Batch Processing With Spring Batch and AMQP: Easier Than You Think

Implementing batch processing is way easier than you might think.

Duncan Brown

Updated Feb. 05, 19 · Tutorial

Likes (3)

Comment

Save

42.3K Views

Introduction

Batch processing is a common task for many enterprises. So, a perfectly natural tool to reach for when creating batch processors in the Java world is Spring Batch. With its myriad connectors for both input and output, it makes the development process a lot shorter than it, otherwise, might be.

But even if you develop in a Java environment, there is no guarantee that your inputs will be coming from another Java-based application, or even a database. In fact, if you've worked in a large enough enterprise or ecosystem, you will have doubtlessly worked with message buses or queues, so this would seem to be a very likely source of inputs meant for the batch processing.

In an attempt to be as flexible and extensible as possible, when it comes to working with messaging queues, Spring Batch provides a couple very useful readers; namely, JmsItemReader and AmqpItemReader.

Let's take a look at an example of how to use the latter in an attempt to be more "open" (and less Java-specific).

A Word on AMQP

If you are unfamiliar with AMQP, it suffices to say that it's an open-source messaging protocol meant to make interoperability and communications between buses and systems more resilient and consistent and is an excellent choice for those who don't wish to be locked into a specific technology or stack.
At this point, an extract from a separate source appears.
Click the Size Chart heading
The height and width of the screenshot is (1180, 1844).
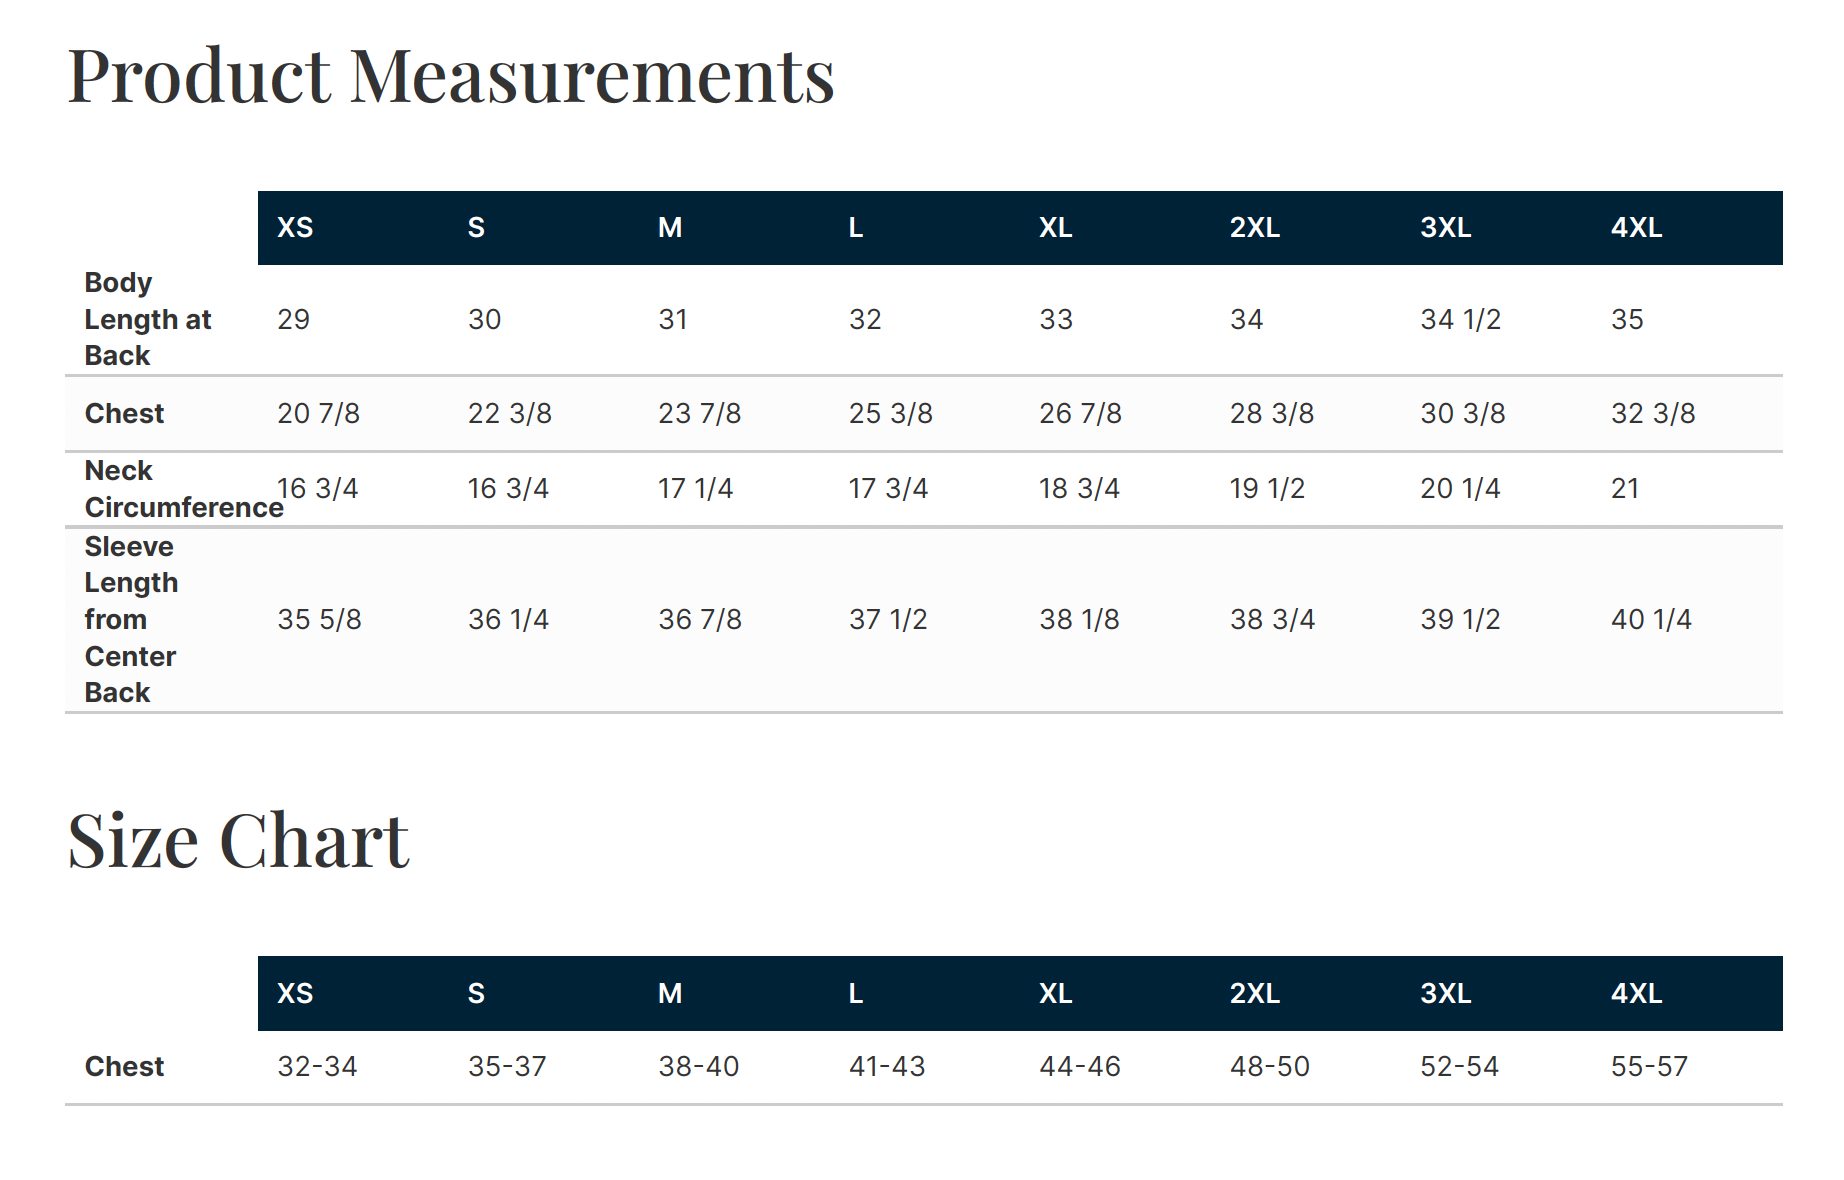(238, 841)
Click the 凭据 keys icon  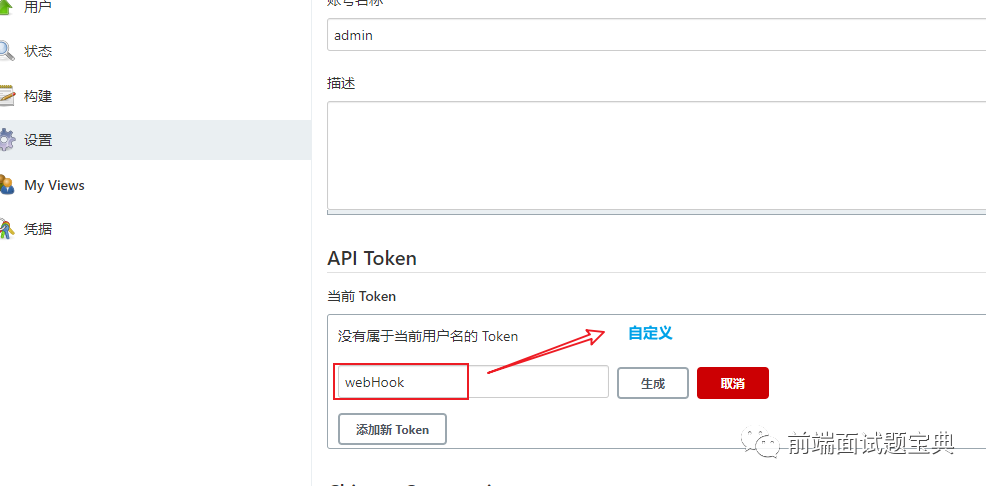[x=6, y=229]
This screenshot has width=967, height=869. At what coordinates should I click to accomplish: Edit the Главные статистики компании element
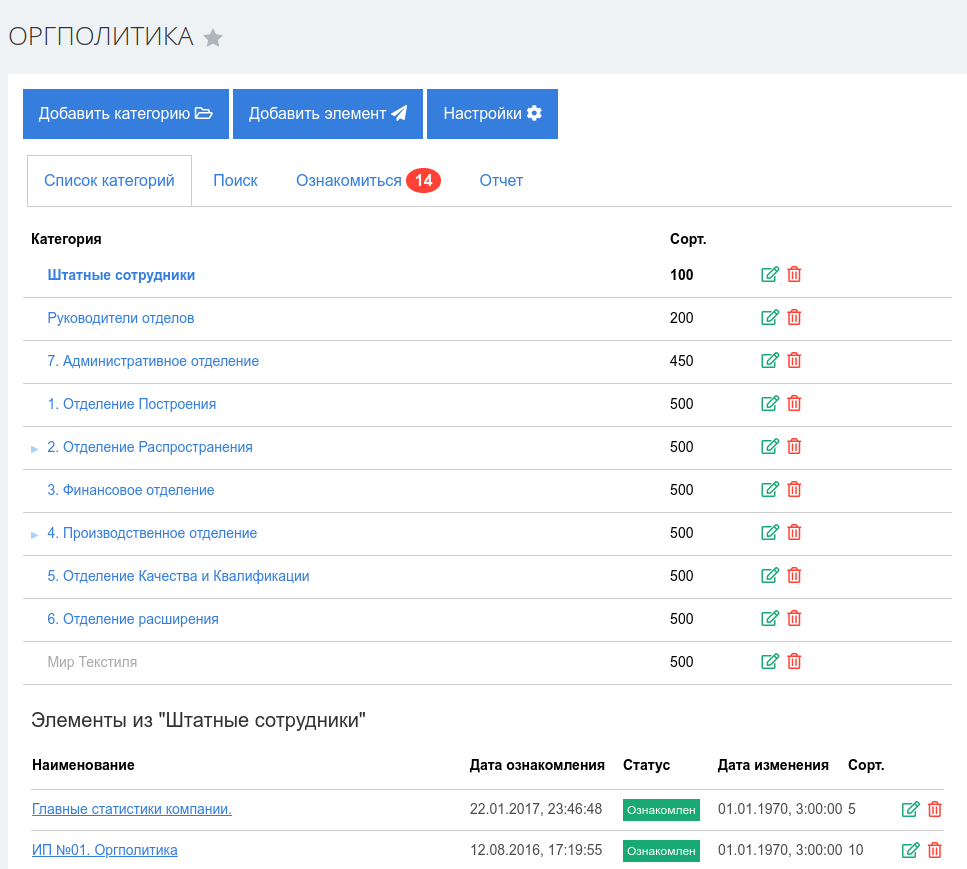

In the case of batch processing, this is especially useful — even if you are sending messages from another Java application, you can avoid the headaches that come from sending POJOs over the wire, requiring a consistent model between multiple applications. That is, sending and receiving strings is much more flexible. Perhaps, in another post, we will take a look at how to (easily) serialize and/or deserialize between objects and strings using Spring AMQP.

For now, you can read more about AMQP here.

Caveats

This article is not meant to be a full introduction to Spring Batch; rather, it is meant to illustrate what is possible with batch processing and a messaging queue with relatively little effort.

That said, while getting Spring Batch off the ground is pretty easy, there can be a couple gotchas as far as setting up the dependencies, including the location of batch metadata (you can point Spring Batch at, say, an instance of MySQL), as well as ensuring that the metadata tables are properly initialized. These items fall outside the scope of this post, but I promise that if you do run into such issues, they are straightforward and easy to address.

(Hint: You may have to run a couple SQL scripts that come with Spring Batch to initialize the metadata tables if Spring Batch has difficulty doing it on its own.)

Also, note that this project uses the default settings that come with Spring Batch and Spring AMQP. These can, of course, be changed by putting the appropriate settings into a properties file.

Prerequisites

This article assumes that you have a version of RabbitMQ installed somewhere that is accessible to this project, be it on your local machine or another remote location that you can use. Getting started with it is actually pretty easy.

Dependencies

We will be using Maven to manage dependencies in this example.

Using Spring Boot allows you to get off the ground in a hurry, so, in your POM, be sure to include among your dependencies the following artifacts:

<dependencies>
  ...
  <dependency>
  <groupId>org.springframework.boot</groupId>
<artifactId>spring-boot-starter-batch</artifactId>
</dependency>
  ...
  <dependency>
<groupId>org.springframework.boot</groupId>
<artifactId>spring-boot-starter-amqp</artifactId>
  </dependency>
...
</dependencies>

Configuration

Since this is Spring Boot, you will need an entry point for the application. So, be sure to include a class such as the one below in src/main/java:

@SpringBootApplication
public class MyBatchApplication  {

    public static void main(String[] args) {
      SpringApplication.run(MyBatchApplication.class, args);
    }
}

Now, we need to create the configurations for the actual batch processing that is to take place. You can read more about the various options that Spring Batch offers for batch processing (e.g. using tasklets instead of steps), but that is outside the scope of this article.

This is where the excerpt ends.